_INFORMATION_:
-- Opening Marker --

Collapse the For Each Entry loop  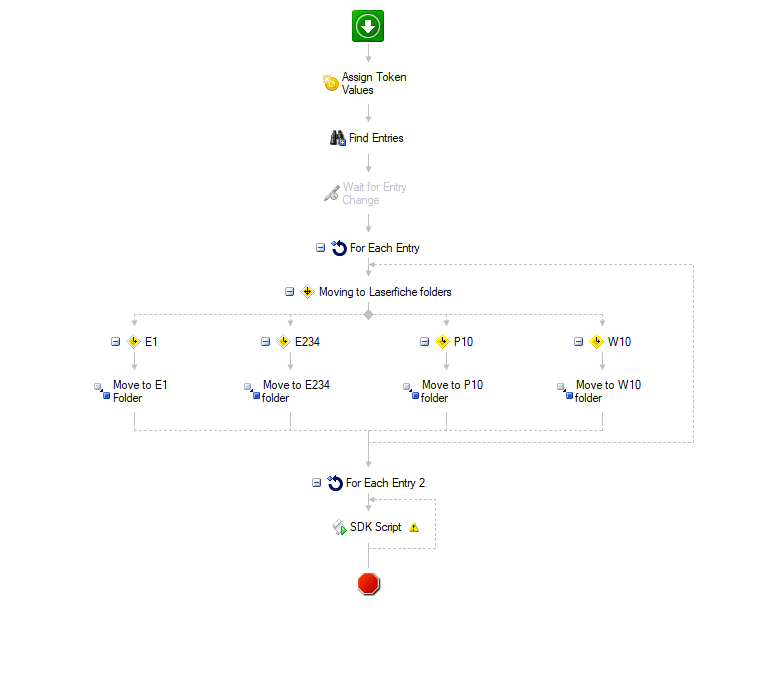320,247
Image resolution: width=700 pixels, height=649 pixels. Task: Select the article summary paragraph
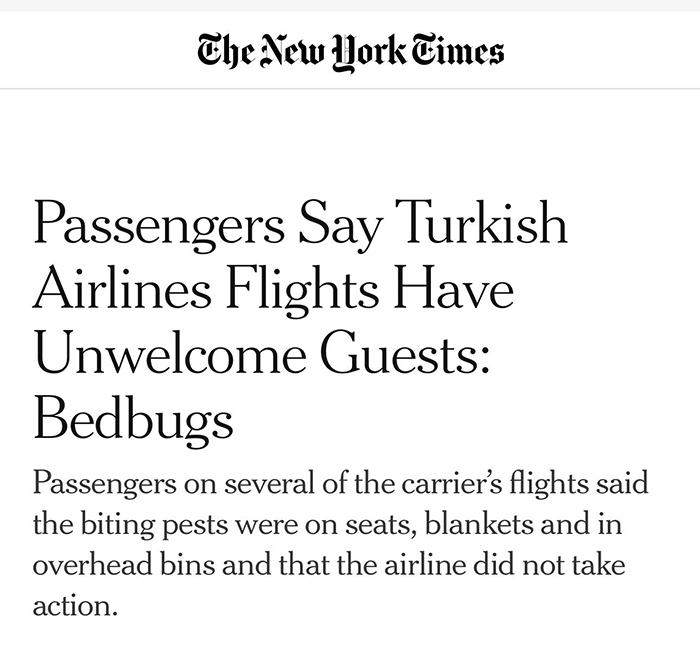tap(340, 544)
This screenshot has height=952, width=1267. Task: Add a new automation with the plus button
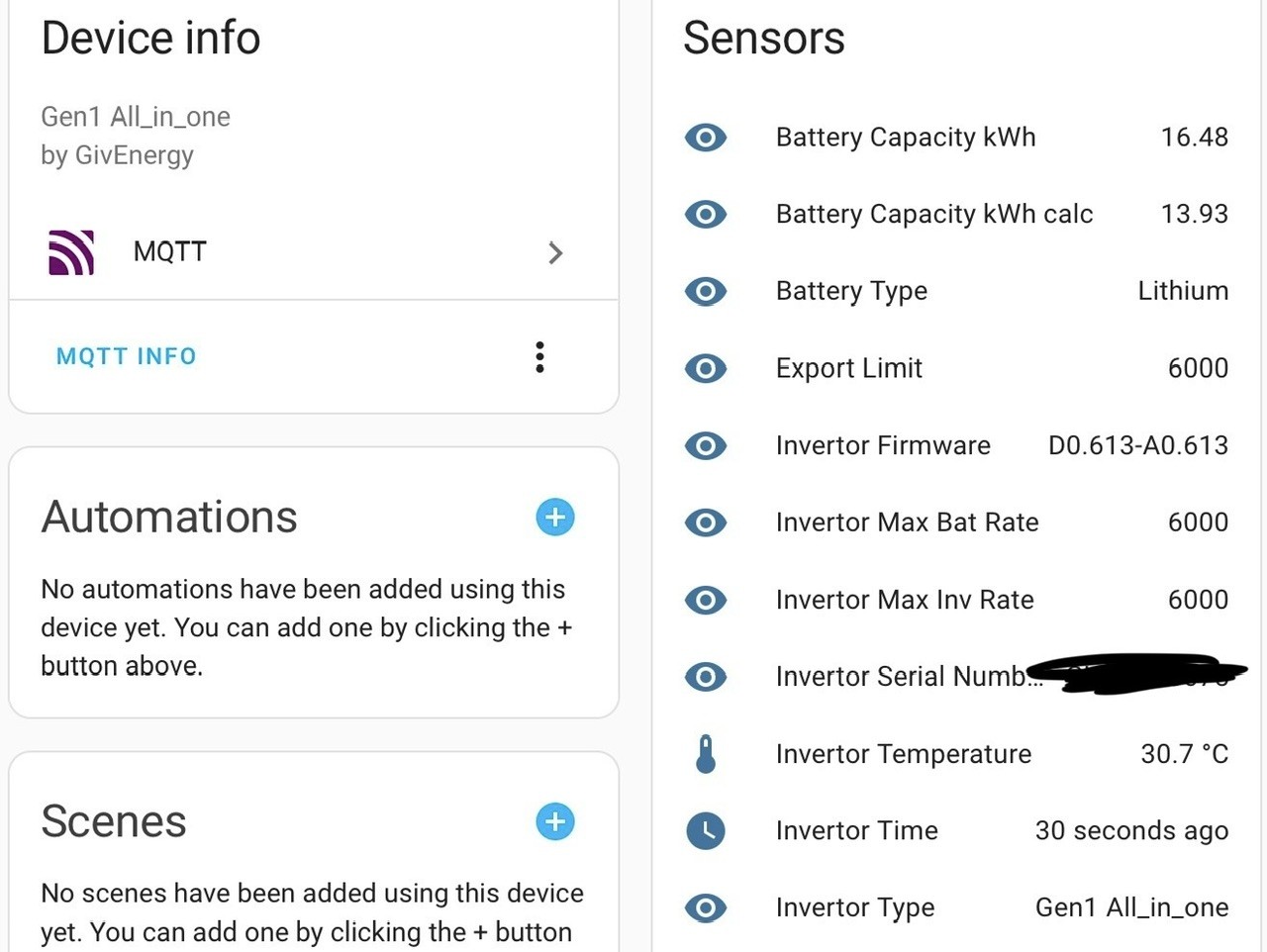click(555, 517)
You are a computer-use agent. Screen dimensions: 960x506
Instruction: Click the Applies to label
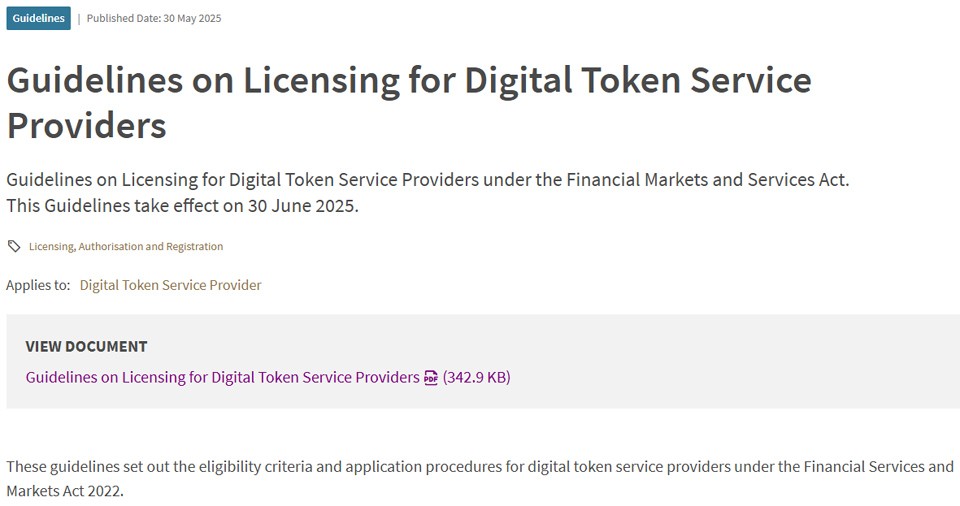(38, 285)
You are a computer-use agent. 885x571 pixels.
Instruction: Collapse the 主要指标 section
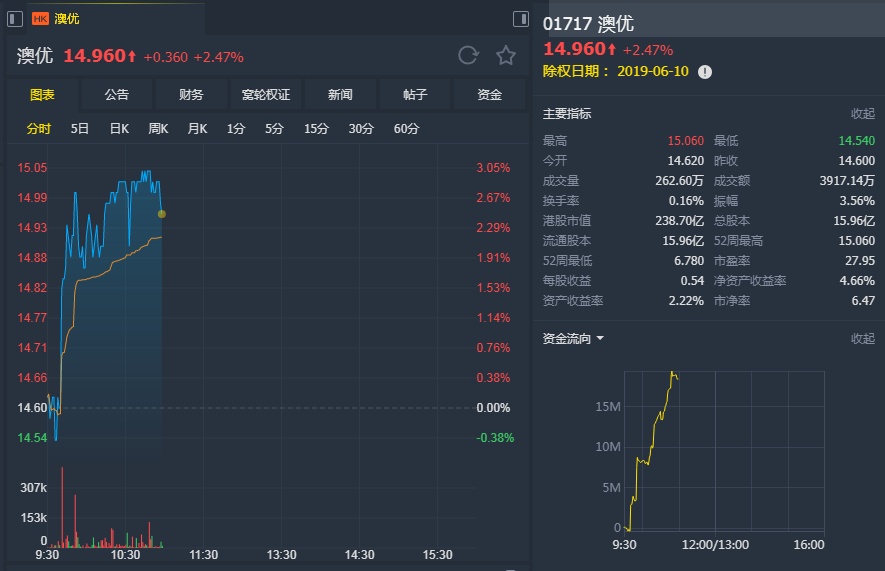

-- Closing Marker --

The lines wanted run from the line containing "This screenshot has" through the end of the entries; return them exactly, both ends included, and keep pictures out.

_SOLVED EXERCISE_:
This screenshot has height=952, width=1267. Task: Add a new automation with the plus button
click(555, 517)
You are a computer-use agent. Screen dimensions: 960x506
Instruction: Click the Applies to label
(38, 285)
You are a computer-use agent. 885x571 pixels.
Instruction: Collapse the 主要指标 section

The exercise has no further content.